EXERCISES TO COMPLETE:
- A) Answer these questions using the text on automotive displays:
(i) As of what year can deployment of the three-dimensional components in series production vehicles be expected?
(ii) Which two technologies are large displays usually based on?
(iii) What does the full display require none of at all?
- B) From the records, output the lines between the line containing "Where should I" and the line containing "tap(632, 453)", inclusive. Leave the pictures out.
------ TEXT EXCERPT ------
The amount of information represented in automobiles is already enormous and is on the increase. However, various HMI concepts (Human Machine Interface) provide support for safe and easy operation of vehicles. They make use of electronic displays and their two-dimensional form of representation. In the future, three-dimensional technology – already the state of the art in other industries – will also be available for automobile applications. At Bosch the corresponding components are already being developed. Their deployment in series production vehicles can be expected as of 2015.

The first step towards three-dimensional representation in automobiles is provided by large displays, usually based either on thin film transistor (TFT) or liquid crystal display (LCD) technology. These are already standard in a number of vehicles; for example, in the instrument cluster or in a central display in the driver's direct field of vision.

There is also a clearly recognizable trend to increase the size of the display in the instrument cluster area. A development that will be launched on the market in the future is the so-called full display as part of the instrument cluster. This type of display requires no mechanical functions at all, its contents can be shown on a large screen in purely electronic form. A further advantage for the driver is the possibility of being able to customize the visualized contents. Depending on the situation, the driver is provided with a clear overview of all relevant information in his or her direct field of vision; for instance, speed, vehicle operation, navigation and entertainment as well as driver assistance functions.
------ ENTRIES PROVIDED ------
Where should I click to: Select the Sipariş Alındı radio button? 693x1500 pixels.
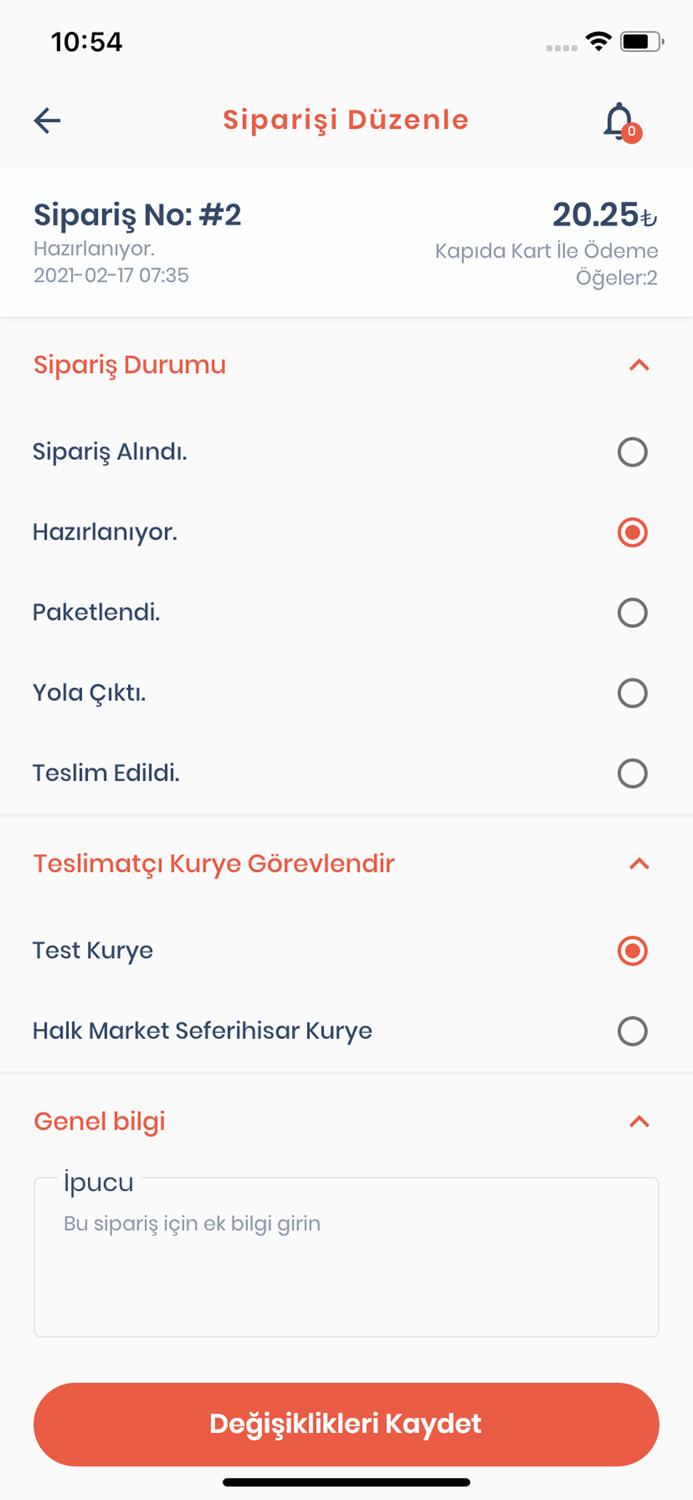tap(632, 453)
------
------ ENTRIES PROVIDED ------
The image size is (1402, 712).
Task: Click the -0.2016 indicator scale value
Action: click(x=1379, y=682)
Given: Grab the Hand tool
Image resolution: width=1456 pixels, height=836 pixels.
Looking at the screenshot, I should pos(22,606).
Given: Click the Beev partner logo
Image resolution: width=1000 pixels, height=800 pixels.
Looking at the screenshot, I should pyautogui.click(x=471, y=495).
------
RESULTS OF THE EXERCISE:
- A)
(i) 2015
(ii) Thin film transistor (TFT) or liquid crystal display (LCD) technology
(iii) Mechanical functions

- B)
Where should I click to: Select the Sipariş Alındı radio button? 693x1500 pixels.
tap(632, 453)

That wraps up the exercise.